John Berger’s ways of seeing
The art critic and the search for meaning.
Re-reading the work of John Berger, as well as the commentary on his life and influence, I recalled a conversation many years ago with a fellow history student at Oxford. In the middle of another essay crisis — 12 essays in eight weeks — he remarked that writing was much easier as a Marxist because you could use the same argument every time. ‘It is no accident that…’, each essay could begin.
The same cannot be said of Berger, the art critic who died this month. His work is far richer than this and has none of the mechanical and formulaic qualities my fellow student joked about. However, Berger’s concern for historical specificity and his emphasis on the historically defined nature of our own perception, most famously expressed in the landmark TV series and follow-up text Ways of Seeing, could quite readily lend itself to oversimplification. Berger himself was always best as an art critic when he used his own eye to observe and characterise a work rather than as a social theorist with a model to sell.

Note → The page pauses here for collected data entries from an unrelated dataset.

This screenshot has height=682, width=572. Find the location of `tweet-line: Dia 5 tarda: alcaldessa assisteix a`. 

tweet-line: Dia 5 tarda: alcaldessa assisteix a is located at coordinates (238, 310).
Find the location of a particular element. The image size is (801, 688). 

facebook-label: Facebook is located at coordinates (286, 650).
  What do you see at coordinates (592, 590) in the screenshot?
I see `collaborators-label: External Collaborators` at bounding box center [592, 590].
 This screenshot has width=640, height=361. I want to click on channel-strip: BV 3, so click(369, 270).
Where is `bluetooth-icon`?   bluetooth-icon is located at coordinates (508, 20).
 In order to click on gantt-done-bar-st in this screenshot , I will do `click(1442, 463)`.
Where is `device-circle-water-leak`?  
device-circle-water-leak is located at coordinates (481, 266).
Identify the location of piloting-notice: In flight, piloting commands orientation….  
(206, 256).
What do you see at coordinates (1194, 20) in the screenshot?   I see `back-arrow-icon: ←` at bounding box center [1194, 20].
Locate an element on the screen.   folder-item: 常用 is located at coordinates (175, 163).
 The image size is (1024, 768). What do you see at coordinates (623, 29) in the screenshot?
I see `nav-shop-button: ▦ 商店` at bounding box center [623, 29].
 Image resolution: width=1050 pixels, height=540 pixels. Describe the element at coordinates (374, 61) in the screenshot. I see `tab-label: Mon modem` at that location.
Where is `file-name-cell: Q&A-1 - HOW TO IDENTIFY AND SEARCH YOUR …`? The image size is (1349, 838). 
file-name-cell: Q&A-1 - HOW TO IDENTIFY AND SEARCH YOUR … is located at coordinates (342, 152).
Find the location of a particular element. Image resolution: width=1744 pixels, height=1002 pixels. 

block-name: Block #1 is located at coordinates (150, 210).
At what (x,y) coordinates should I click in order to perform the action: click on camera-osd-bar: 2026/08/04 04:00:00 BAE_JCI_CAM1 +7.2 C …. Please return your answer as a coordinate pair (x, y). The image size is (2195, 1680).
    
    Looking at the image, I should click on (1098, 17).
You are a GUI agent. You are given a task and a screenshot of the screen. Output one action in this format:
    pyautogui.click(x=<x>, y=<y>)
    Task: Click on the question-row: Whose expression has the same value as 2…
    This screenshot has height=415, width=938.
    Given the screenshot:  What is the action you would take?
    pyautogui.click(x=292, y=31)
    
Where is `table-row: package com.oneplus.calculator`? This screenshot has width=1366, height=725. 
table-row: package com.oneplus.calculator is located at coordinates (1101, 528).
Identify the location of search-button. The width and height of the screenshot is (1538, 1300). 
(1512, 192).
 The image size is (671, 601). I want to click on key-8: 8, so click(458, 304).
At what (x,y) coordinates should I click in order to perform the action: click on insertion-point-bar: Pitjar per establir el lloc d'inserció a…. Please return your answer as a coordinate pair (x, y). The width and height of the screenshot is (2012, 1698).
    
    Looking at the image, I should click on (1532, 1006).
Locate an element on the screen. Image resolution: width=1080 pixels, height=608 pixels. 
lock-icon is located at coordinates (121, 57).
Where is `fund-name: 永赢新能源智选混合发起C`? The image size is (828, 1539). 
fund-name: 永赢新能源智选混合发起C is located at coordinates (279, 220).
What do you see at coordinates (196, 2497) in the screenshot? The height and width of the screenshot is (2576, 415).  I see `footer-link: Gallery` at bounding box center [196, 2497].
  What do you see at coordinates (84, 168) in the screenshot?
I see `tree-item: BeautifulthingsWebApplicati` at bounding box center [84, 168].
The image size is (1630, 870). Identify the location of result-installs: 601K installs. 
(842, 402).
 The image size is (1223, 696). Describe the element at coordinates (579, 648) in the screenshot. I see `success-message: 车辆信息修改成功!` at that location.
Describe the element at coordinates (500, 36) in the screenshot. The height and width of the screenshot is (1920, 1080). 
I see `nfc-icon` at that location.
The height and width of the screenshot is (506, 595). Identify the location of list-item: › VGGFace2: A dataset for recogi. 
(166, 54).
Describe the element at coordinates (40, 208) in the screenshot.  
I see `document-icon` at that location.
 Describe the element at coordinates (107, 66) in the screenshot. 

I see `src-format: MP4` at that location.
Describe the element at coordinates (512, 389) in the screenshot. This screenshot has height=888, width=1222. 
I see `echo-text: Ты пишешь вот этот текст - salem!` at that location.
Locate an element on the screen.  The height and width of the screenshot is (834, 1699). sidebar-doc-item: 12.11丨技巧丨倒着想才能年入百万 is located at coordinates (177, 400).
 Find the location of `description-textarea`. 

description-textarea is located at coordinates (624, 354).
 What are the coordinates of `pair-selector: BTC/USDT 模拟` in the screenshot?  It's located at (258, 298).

In his art criticism and his wonderful sociological and anthropological studies, Berger’s understanding was rich, empathetic; almost clinically observant and yet daringly imaginative. I am thinking of essays such as ‘The Storyteller’, which discusses the role of the oral tradition in a society characterised by familiarity and shared experience. Then there’s ‘The Eyes of Claude Monet’, which explores the position of Impressionism in relation to photography and the changed nature of time, memory and our relationship to nature. A personal favourite of mine is ‘A Fortunate Man: The Story of a Country Doctor’ (1967), which, together with the photographs of Jean Mohr, documents three months in the life of a country doctor in the isolated Forest of Dean. It is a profoundly moving account of an extraordinary man and rationalist in deep engagement with the experiences not merely of patients, but of human beings.
Berger’s primary concerns were always experience and meaning. Which meant his work was ideally suited to the precise study of the individual, whether artefact or person. Such study becomes impossible when an abstract schema is imposed. To put it another way, the meaning of the daily experience of people situated in place and time is more universal than any general formula, however supportive of the dispossessed that formula may claim to be. We see and understand both the work and the painter better through such close attention to the individual thing. As Berger himself puts it, we should not think of the artefact as separate from the painter and his response to his own life and times, nor the painter as divorced from his own engagement with the form and substance of his work.
Since their respective landmark TV series Civilisation (1969) and Ways of Seeing (1972), Kenneth Clark and John Berger have been held up as representatives of antagonistic positions. This resurfaced in the discussion of Berger following his death. However, they have more in common than first sight suggests. Both are optimists: Clark through his elucidation of the moment of human possibility in the early Renaissance (1420-1480); and Berger in his seminal essay, ‘The Moment of Cubism’ (1969). In that essay, Berger wrote: ‘I find it hard to believe that the most extreme Cubist works were painted over 50 years ago. It is true that I would not expect them to have been painted today. They are both too optimistic and too revolutionary for that.’
Neither is Clark oblivious to social change, as his cogent and concise description of the Florentine city state, its trading relations and that era’s conceptualisation of the individual makes clear. Berger makes the same points in his own way when he counterposes innovative periods of art with decadent ones.
While it can be said that the sumptuous style of Civilisation has remained more fashionable than the quirky and low-budget Ways of Seeing, it is the argument of Ways of Seeing that has prevailed, and not in a good way. Berger is never in any doubt that technique can be sacrificed to an idea:
‘For the artist, drawing is discovery. And that is not just a slick phrase, it is quite literally true. It is the actual act of drawing that forces the artist to look at the object in front of him, to dissect it in his mind’s eye and put it together again.’
Ways of Seeing was hugely influential. Not only because it contained so much of Berger’s scrupulous attention to technique, innovation and social transformation, but also for its argument that it is too easy, and lazy, to read every work of art and each experience through a single frame of reference. Berger frequently emphasised this in relation to the development of art. He pointed to the swift decline in the quality of Abstract Expressionism: anyone who attended the recent Royal Academy exhibition of expressionist works will have seen how the compelling and moving works of the likes of Rothko soon gave way to vacuous imitation.
The National Gallery’s current exhibition Beyond Caravaggio also demonstrates Berger’s point. It’s a great exhibition, not least for showing how a new insight can become stagey and derivative through the work of others: the Caravaggios are stunning but, as the innovative becomes fashionable, the work of his imitators appears tired and empty.
For this fate not to befall Berger himself, go beyond Ways of Seeing, and read what he had to say about the experience of people and the meaning of things.
Alan Hudson is director of programmes in leadership and public policy at the Oxford University Department for Continuing Education.